Now I do have the tendency to be in 'unofficial' serious relationships. Its the coward in me (and you) that makes me want to have all the benefits and not the actual G word. I haven't been someone's girlfriend since I was 15 and we all know that doesn't count. I don't think I'm good at relationships. But then again, I haven't had a chance to fuck up. LOL... I've dated alot, if you're reading and I've dated you, thanks for the life lesson ;) God loves you, I don't.

Things I've learned.... [in the context of romantic relationships]

-- The first few weeks is not a good indication of how you'll feel about each other. Newness excites us. That's fine. But it won't last. I'll show my true colors, you will to. Maybe resulting in us realizing that we aren't really for each other. Or us realizing that we are and trying to work it out. Either way... Lust and excitement can't be the top 10 reasons, it changes. You get tired. You get used to each other.

--We confuse potentially loving with actually loving. We say the L word to freely and too soon. I always do. I always know who I'm going to love and who I'm not. I've learned to say it when I mean it not when I see it happening eventually.

-- I've learned that if there's a problem, it needs to be brought up while calm. I don't argue. I shut down and ignore. I like to dicuss it, not yell, not scream. I say things I don't mean while riled up.

-- I've learned not to have serious conversations via text messages anymore. What are we 12? Lets talk face to face like grown ups.

-- You should talk wayy more than you fuck. Yall, I was fucking someone for 4 months and I realized I didn't even like her as a person. If I would've stopped (I did..) and realized some shit then I wouldn't have to keep punishing myself for letting her touch me... and it'd be WAYY easier for me to be touched today. It's not.

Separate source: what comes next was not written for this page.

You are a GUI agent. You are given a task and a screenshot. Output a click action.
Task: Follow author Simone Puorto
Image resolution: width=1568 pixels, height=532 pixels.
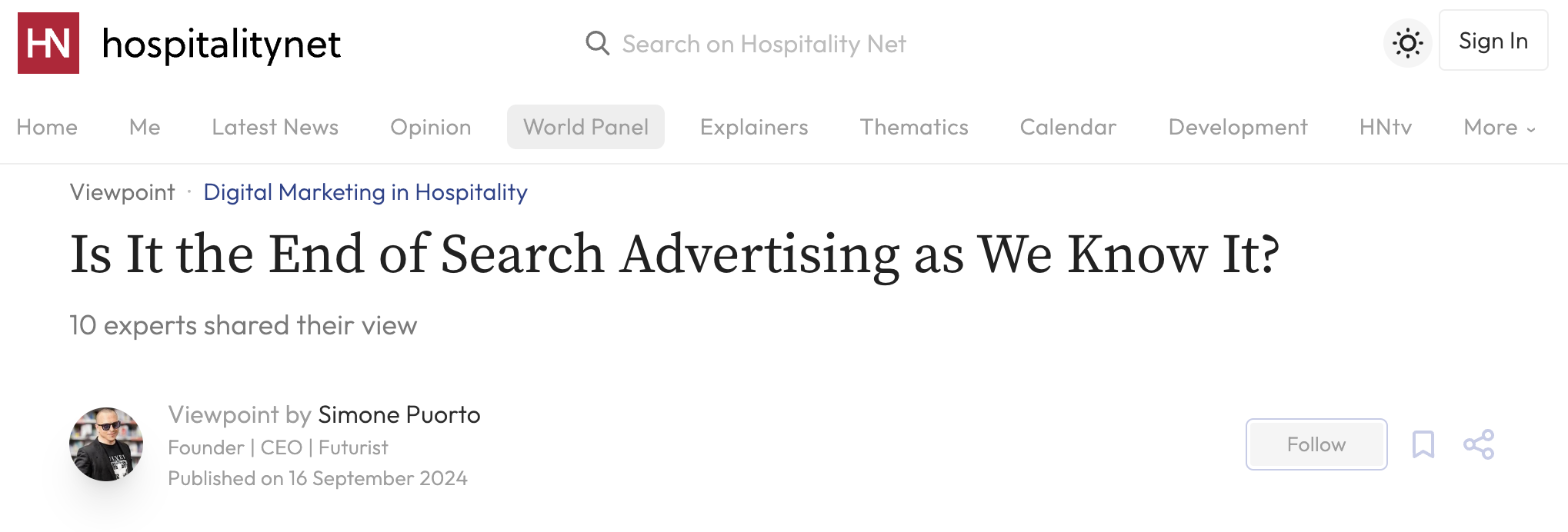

--I've learned that I'm my number one priority... and It's ALWAYS a problem. I can't see myself putting someone's well-being before my own. (My offspring, of course.. but they not here yet) and I think that women especially want to be a priority when it's frankly not anyone else's job. If I'm not comfortable with something going on, if I feel I'm being disrespected, I can't deal with it... I always feel like people are asking me to be ok with disrespect. My homeboy told me I was keeping bad company. He's probably right. I've learned to set standards for myself and to stick to them.

--I've learned not to sell anyone pipe dreams. I don't do well with monogamy. Especially if I don't think you're worth it. I like to date a lot of people. I don't think there's anything wrong with it. The boy knows I date others, I know he dates others. I don't believe in open-relationships. If I'm with you, I am. If I'm not, I'm not. No grey areas.

--Like Maya Angelou said, if someone shows you themselves? Believe them. We have the tendency to ignore the fact that people let us know EARLY who we are... and in realizing this, we can get out of a situation that we know is STILL not gonna be cool with us next week. Most let you know non-verbally who they are. I say it verbally. "I'm an asshole, I like sleeping, I'm a texter, I'mma flirt"... if any of that's a problem, I don't wanna waste your time.

--I've learned its very important to keep the 'spark' in your relationship. I know I get insecure about who I'm with not feeling me anymore.. or getting bored, ya know? I always make sure I let ya know you're a big deal.. and if you're not doing the same, you get cut from the team ;)

--To me, loving is as natural as breathing. I'm on a mission to find who I'm supposed to love. I've learned not to waste it on prototypes.

--I don't believe in fairytales. Nothing is forever. You're here now. You might not be next year, week or even tomorrow. I'll hurt if you leave (maybe). I'll move on too.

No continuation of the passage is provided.